Are We Losing Har Tzion?
| July 25, 2012People who know me well know that I possess an invaluable attribute as a traveler: an almost uncanny ability to get lost. Of course there are times when it really does help to be able to read a map such as when you’re trying to catch a train. But as many seasoned travelers will affirm it’s sometimes the wrong turn the unintended visit to the place not on the itinerary that turns out to be the highlight of the trip the memorable encounter the image that is vividly remembered after almost all else has been forgotten.
Such was my first encounter with Har Tzion.
The year was 1979 and I was a tourist visiting Israel for the first time. I don’t recall where I was trying to go but I do recall looking around and realizing that where I was standing was definitely not it. Then I saw an elderly Jew dressed in black and with a long white beard (I had no idea back then that there was such a thing as chareidim and that this was the way they dressed) who seemed to be signaling frantically to me. Thinking he or a member of his family might be ill and need help I approached him.
He motioned for me to go inside a stone-fronted building. When I did so my heart froze. The room was damp and dark illuminated only by what seemed to be dozens of small candles. Not knowing that it was a Jewish tradition to light tea candles at the kvarim of tzaddikim and other memorial sites (we didn’t do that in Kansas) I was seized with fear that I had mistakenly entered some Christian missionary’s shrine. But by this time my elderly guide had raced ahead and was once again frantically motioning for me to enter a more brightly illuminated room.

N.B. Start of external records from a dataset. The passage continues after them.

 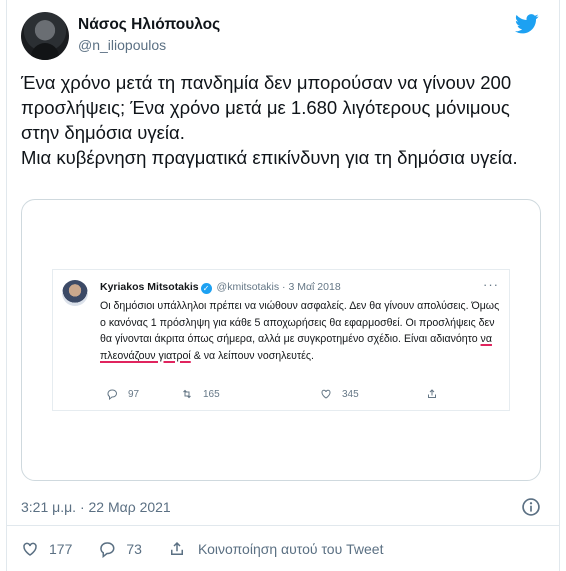 I want to click on quoted-author-name: Kyriakos Mitsotakis, so click(x=150, y=287).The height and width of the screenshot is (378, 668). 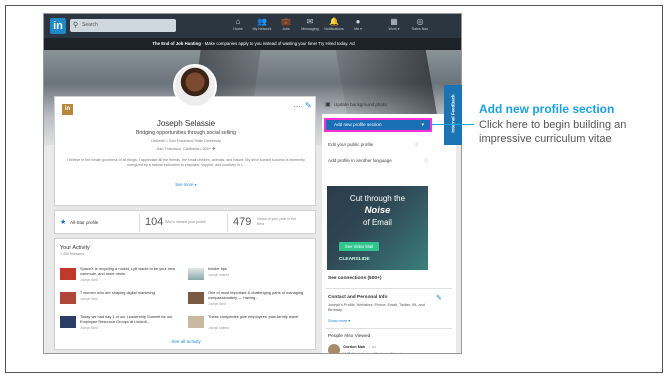 I want to click on see-all-activity-link: See all activity, so click(x=186, y=342).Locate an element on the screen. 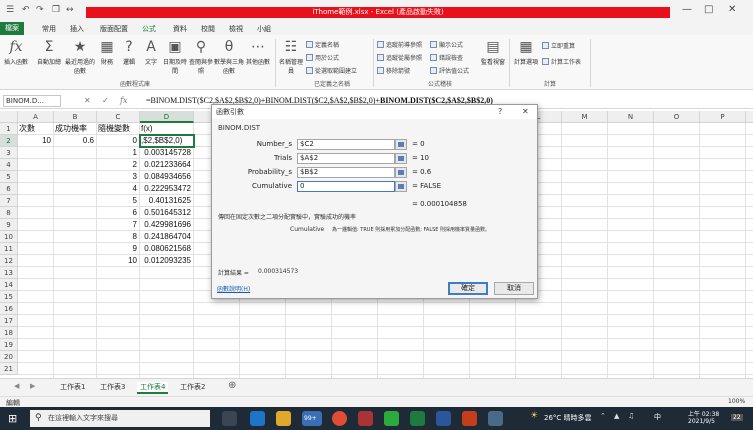 Image resolution: width=753 pixels, height=430 pixels. close-window-icon: ✕ is located at coordinates (732, 10).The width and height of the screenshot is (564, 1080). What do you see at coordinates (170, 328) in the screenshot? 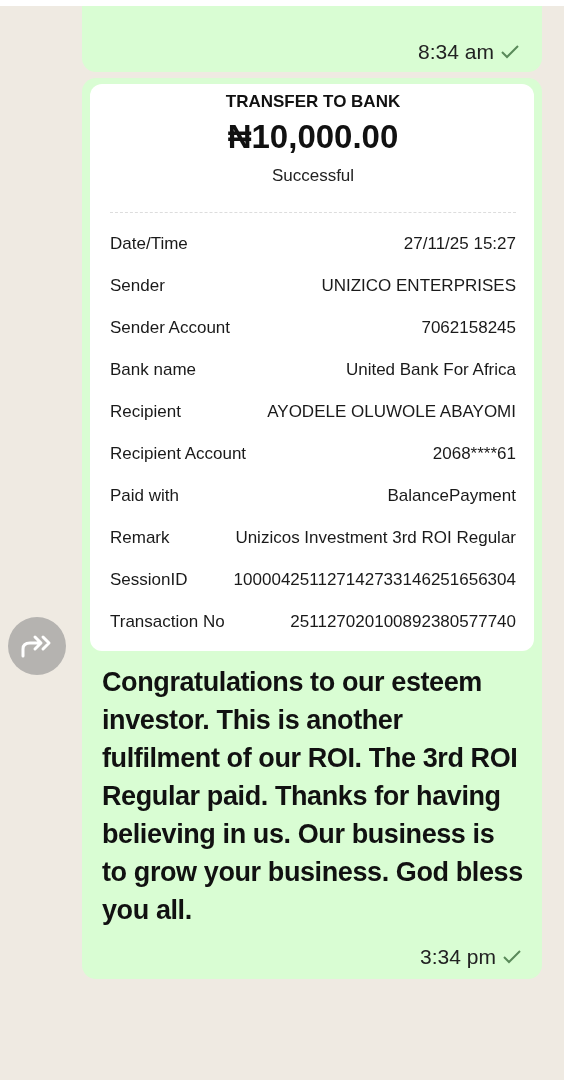
I see `field-label: Sender Account` at bounding box center [170, 328].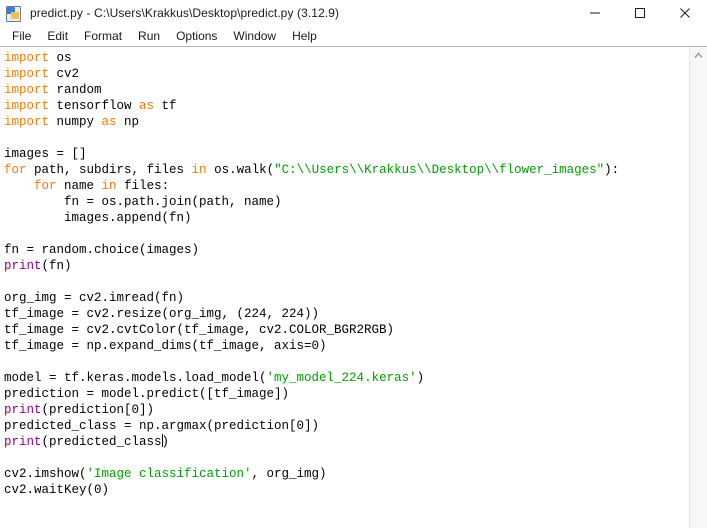 The width and height of the screenshot is (707, 528). Describe the element at coordinates (254, 36) in the screenshot. I see `menu-item-window: Window` at that location.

Then I saw them: the tattered striped prisoner’s uniform; the jacket fashioned from a yellowed Torah scroll; the jugs containing ashes. And I didn’t need a map to know where I was. Time and space had crumpled into that ethereal world known as Holocaust Remembrance. I had stumbled upon Martef HaShoah the Chamber of the Holocaust a memorial built by Torah-observant Jews who had survived the horror and felt compelled to make sure future generations would see understand and remember.
And I did remember. Indeed I could still vividly recall that encounter when I was invited to revisit Martef HaShoah a few months ago. Some young people had a plan to renovate the space which was in need of some major repairs; the hope was to significantly enhance the Martef’s presence in Jerusalem’s tourism landscape and spread its message of spiritual heroism. To be honest I was cynical. Much had changed since 1979. Hundreds of books have been written about the Holocaust since then dozens of Holocaust museums and memorials have been built and Holocaust-themed trips to Poland take place every year. Did anyone really care about a humble memorial that had been low-tech even back in 1979?
But then I recalled that elderly Jew and his solitary steadfast battle against ignorance forgetfulness and apathy. For his sake I returned to Har Tzion and once again I wasn’t disappointed. Because as I discovered this wasn’t a story just about renovating a memorial; instead it was also about changing our attitude toward a vital piece of Jerusalem real estate and history.